Start of RECORDS TO USE

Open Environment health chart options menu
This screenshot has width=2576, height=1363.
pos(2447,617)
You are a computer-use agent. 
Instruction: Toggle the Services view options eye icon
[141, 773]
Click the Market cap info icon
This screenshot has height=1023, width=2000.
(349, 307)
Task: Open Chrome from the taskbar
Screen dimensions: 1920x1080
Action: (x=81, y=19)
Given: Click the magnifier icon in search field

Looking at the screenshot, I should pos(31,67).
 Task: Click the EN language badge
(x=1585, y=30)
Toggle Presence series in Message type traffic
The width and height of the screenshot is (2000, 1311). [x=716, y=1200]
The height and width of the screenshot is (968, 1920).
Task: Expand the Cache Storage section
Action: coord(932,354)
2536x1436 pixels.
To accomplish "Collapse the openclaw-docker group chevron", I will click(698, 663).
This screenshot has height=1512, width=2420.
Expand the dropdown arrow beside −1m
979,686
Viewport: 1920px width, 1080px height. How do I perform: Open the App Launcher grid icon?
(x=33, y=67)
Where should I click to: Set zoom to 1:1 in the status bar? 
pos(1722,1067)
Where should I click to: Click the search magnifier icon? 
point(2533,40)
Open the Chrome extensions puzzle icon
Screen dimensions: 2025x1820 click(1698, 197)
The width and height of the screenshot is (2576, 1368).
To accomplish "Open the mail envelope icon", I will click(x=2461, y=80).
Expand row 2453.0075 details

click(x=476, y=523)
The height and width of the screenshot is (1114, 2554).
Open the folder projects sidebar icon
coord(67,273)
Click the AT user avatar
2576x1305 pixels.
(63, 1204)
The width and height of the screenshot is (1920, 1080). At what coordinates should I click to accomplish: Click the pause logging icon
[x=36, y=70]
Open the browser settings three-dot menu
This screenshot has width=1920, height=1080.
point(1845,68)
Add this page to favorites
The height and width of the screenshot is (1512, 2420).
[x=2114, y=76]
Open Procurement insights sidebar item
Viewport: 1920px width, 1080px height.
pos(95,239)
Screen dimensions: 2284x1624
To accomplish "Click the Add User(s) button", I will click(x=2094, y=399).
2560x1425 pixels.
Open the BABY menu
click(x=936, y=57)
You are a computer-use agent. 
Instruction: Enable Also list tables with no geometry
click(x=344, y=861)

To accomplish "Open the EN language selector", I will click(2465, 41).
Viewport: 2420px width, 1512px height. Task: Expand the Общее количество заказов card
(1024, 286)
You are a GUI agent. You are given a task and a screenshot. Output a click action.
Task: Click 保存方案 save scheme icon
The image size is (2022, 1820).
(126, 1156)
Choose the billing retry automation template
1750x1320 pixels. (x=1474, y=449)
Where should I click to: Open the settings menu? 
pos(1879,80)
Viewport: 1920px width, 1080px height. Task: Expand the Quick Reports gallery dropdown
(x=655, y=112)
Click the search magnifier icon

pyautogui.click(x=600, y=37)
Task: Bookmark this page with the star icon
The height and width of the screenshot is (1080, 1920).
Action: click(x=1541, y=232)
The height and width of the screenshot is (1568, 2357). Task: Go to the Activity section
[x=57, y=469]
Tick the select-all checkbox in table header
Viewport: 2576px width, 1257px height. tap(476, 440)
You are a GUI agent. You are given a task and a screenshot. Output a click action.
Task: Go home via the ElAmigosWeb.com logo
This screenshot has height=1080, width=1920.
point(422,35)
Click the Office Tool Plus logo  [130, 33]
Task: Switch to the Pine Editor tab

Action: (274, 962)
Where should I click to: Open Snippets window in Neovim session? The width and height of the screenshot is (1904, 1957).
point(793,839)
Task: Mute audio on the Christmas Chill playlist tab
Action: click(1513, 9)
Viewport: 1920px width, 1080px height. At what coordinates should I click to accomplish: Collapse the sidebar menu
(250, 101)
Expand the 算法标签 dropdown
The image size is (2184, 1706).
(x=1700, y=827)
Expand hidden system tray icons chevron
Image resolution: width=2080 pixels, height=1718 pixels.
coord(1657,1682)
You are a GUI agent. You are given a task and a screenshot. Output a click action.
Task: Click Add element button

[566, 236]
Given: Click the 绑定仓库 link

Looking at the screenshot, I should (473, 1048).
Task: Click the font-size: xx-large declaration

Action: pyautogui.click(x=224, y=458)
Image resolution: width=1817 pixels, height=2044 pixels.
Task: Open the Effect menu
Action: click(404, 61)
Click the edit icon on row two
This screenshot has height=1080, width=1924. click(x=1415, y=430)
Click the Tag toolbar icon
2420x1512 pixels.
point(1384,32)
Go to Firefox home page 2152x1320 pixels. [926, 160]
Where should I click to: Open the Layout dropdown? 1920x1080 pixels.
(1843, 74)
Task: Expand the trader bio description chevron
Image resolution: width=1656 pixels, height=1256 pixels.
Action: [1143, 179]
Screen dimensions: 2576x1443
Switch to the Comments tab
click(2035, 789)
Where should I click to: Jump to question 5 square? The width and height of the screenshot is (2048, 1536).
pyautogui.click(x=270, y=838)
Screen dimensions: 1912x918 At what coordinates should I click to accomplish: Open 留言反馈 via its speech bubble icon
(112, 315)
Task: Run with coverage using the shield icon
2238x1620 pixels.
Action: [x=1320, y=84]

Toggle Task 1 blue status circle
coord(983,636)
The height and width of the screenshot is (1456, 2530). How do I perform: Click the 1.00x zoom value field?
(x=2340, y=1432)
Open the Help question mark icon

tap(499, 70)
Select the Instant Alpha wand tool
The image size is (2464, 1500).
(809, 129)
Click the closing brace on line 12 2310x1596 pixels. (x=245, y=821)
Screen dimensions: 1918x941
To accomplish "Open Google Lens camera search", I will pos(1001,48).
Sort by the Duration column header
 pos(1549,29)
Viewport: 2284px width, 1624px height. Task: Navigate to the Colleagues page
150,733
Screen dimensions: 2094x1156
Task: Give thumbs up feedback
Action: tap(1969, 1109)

End of RECORDS TO USE

> **PROBLEM**:
Each line of the records that contains the string "logo" must be copied.

> **EXPECTED ANSWER**:
Task: Go home via the ElAmigosWeb.com logo
Click the Office Tool Plus logo  [130, 33]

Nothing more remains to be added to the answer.